CVE-2020-6440: 
Google Chrome vulnerability analysis and mitigation

CVE-2020-6440 is a security vulnerability discovered in Google Chrome prior to version 81.0.4044.92. The vulnerability stems from an inappropriate implementation in Chrome extensions that allowed an attacker who convinced a user to install a malicious extension to obtain potentially sensitive information via a crafted Chrome Extension (NVD).

The vulnerability has been assigned a CVSS v3.1 base score of 4.3 (Medium), with the vector string CVSS:3.1/AV:N/AC:L/PR:N/UI:R/S:U/C:L/I:N/A:N. This indicates that the vulnerability can be exploited remotely, requires low attack complexity, needs no privileges, but does require user interaction. The impact is limited to confidentiality, with no effects on integrity or availability (NVD).

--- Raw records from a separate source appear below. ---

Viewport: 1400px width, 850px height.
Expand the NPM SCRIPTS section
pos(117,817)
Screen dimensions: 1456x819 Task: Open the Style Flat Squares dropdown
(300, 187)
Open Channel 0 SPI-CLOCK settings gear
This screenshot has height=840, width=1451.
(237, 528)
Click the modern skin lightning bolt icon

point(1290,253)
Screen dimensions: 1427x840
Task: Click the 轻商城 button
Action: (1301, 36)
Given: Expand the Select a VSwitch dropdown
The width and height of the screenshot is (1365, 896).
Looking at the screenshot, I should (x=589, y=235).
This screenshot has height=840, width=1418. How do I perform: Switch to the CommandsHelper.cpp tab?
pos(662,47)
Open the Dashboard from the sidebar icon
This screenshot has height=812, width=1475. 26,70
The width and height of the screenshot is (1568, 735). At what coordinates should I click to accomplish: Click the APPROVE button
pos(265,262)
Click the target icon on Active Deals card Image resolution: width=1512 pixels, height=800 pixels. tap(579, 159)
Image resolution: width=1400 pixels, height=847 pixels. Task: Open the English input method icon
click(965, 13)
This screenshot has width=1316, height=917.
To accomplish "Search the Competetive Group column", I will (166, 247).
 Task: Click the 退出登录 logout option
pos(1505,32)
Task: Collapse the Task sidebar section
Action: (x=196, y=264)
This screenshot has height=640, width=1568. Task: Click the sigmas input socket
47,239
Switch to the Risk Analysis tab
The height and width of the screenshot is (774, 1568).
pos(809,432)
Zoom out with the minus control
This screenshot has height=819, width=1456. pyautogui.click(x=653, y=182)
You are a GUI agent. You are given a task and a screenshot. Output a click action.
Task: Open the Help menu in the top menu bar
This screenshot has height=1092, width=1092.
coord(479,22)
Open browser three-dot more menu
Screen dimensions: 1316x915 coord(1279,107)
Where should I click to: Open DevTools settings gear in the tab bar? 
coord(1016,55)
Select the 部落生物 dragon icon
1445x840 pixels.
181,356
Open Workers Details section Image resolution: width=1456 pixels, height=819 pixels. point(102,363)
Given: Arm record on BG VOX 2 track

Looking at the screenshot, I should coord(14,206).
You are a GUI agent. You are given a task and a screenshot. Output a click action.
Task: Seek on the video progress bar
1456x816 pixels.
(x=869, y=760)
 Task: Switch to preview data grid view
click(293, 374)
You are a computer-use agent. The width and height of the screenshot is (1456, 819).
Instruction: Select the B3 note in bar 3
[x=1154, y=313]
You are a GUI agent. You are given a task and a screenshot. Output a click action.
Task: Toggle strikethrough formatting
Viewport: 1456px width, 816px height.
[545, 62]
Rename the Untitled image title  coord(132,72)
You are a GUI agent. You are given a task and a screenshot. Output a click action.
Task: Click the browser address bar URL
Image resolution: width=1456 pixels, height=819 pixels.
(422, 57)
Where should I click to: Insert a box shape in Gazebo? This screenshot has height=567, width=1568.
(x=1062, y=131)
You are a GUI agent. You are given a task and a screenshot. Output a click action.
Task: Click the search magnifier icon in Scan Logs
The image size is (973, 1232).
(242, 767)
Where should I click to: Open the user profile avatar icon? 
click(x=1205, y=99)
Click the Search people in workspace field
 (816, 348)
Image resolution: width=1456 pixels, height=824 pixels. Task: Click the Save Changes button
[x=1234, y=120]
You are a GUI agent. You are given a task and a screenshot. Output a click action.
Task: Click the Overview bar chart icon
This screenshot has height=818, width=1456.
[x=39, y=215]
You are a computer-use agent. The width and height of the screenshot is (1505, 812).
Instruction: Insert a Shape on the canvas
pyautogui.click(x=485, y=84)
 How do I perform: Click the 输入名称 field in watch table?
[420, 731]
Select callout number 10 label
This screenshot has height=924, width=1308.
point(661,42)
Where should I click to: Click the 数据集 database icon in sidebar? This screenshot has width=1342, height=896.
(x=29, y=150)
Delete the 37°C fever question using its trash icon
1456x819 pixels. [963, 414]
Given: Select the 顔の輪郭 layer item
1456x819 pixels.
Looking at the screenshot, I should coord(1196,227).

The vulnerability allows attackers to access potentially sensitive information through a malicious Chrome extension. The attack requires user interaction in the form of installing the malicious extension, which limits its potential impact (Chrome Releases).

The vulnerability was fixed in Google Chrome version 81.0.4044.92. Users and organizations are advised to update to this version or later to mitigate the risk. The fix was also backported to various Linux distributions including Debian, Fedora, and Red Hat Enterprise Linux (Debian Advisory, Fedora Update).